Baú de ossos
Há escritores que o tempo sufoca.
Pedro Nava, escritor bissexto, dedicou sua escritura ao gênero memórias. Por esse motivo, é considerado pela crítica o Proust dos trópicos. Suas reminiscências autobiográficas, remontando sempre ao tempo de infância e adolescência, fazem emergir o Rio dos anos 1920, cidade aonde chegaria ainda muito jovem.
Em Baú de ossos – um dos títulos que faria parte de sua densa memorialística –, além de milhares de referências a amigos já sumidos dos tempos do secundário, Nava vaga a memória pelos variados e glamourosos bairros do tempo, nos quais passeara sua adolescência:
“…vivia nas festinhas familiares de Botafogo, Laranjeiras (…) De festa em festa e de bairro em bairro (…)”

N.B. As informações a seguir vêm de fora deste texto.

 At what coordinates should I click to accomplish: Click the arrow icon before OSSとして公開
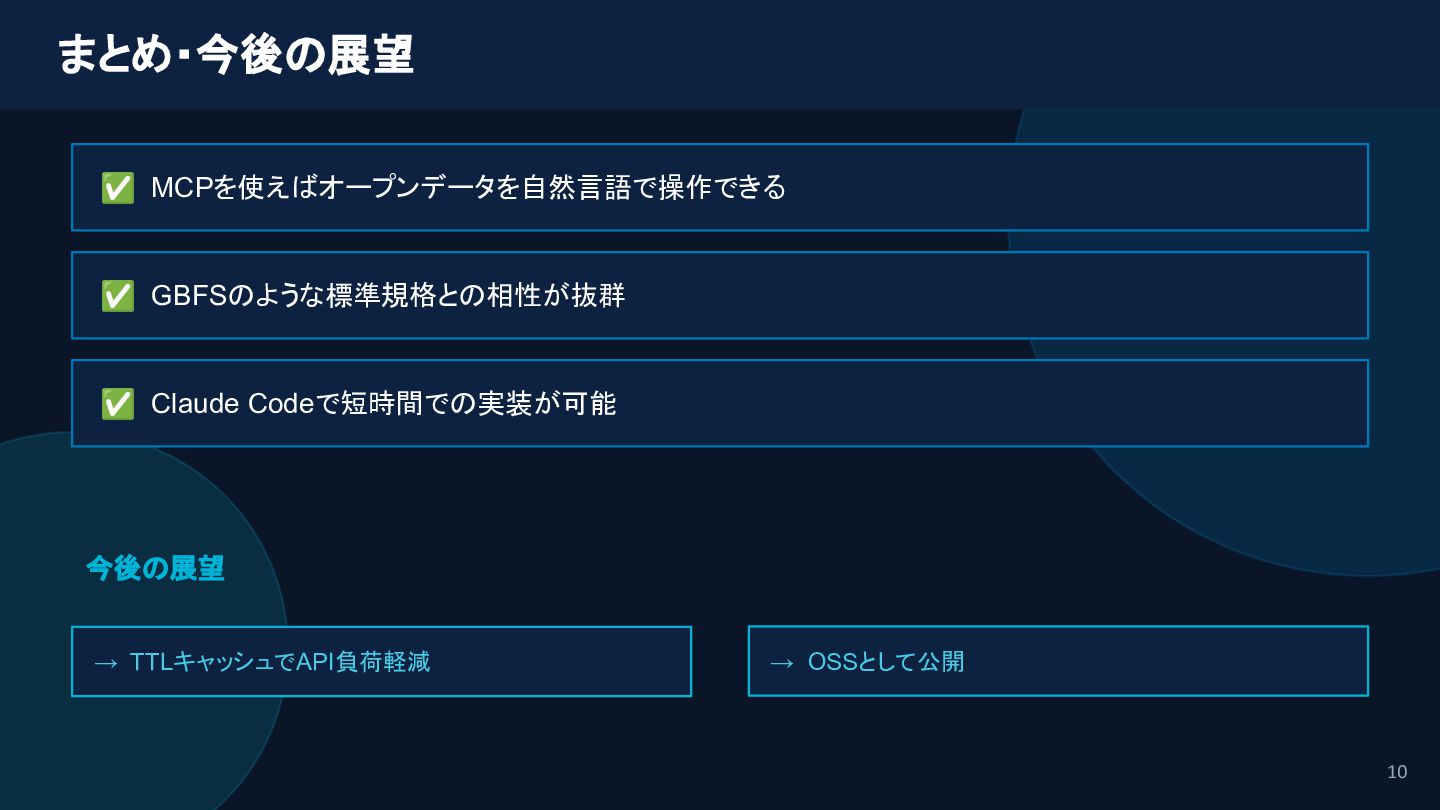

Mineiro que era, Nava teve vigência feliz e profícua na Cidade Maravilhosa. Em meio às elites influentes, tanto políticas quanto intelectuais.
Pairou uma grave interrogação, então, quando naquela noite de 1984, o octogenário Nava foi encontrado com um tiro na testa debaixo de uma árvore, na Glória.

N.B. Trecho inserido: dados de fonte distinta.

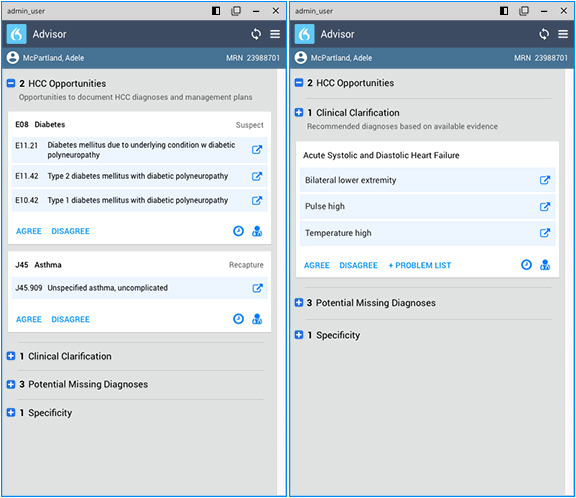Agree with the Diabetes suggestion
This screenshot has height=498, width=576.
[x=29, y=231]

De pai médico, o menino Pedro perambularia, por isso, diversas cidades do país e, em suas andanças, sua memória já ia captando a destruição do patrimônio histórico – ainda que vislumbrasse esperanças, à época, no Rio, como no trecho de Galo das trevas:
“Pois saibam quantos me lerem que estão sendo criminosamente demolidos os Recifes, Salvadores (…) Ouropretos que ainda existem em trechos da Gávea Botafogo…”

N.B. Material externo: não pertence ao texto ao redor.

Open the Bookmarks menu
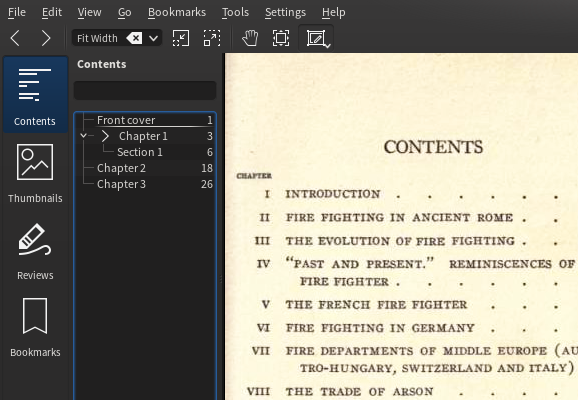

Embora as lembranças sejam de saudável vida, e que o bairro de Botafogo sempre tenha destaque na prosa de Pedro, conforme o fragmento de Chão de ferro reforça,
“Retomei a falação e pus-me ao par dos progressos de sua gíria (do Rio) durante minha curta ausência. (…) Cada ano diferente. Cada classe, cada profissão, cada clube tem sua língua. Mais. Cada bairro fala a sua. Botafogo, uma; a Tijuca, outra (…)”
toda essa memória da infância – emergida na madurez da idade – faz, no fundo, revelar por meio dos títulos obscuros e enigmáticos seu amargor.
Anos mais tarde, soube-se que o velho Nava vinha sendo sistematicamente chantageado e ameaçado por jovem gogo boy de Botafogo. Era avô, octogenário, respeitado escritor e homossexual. Suicidara-se.
A hipocrisia nossa de cada dia acabava, assim, por discriminar – e banir – uma obra inteira.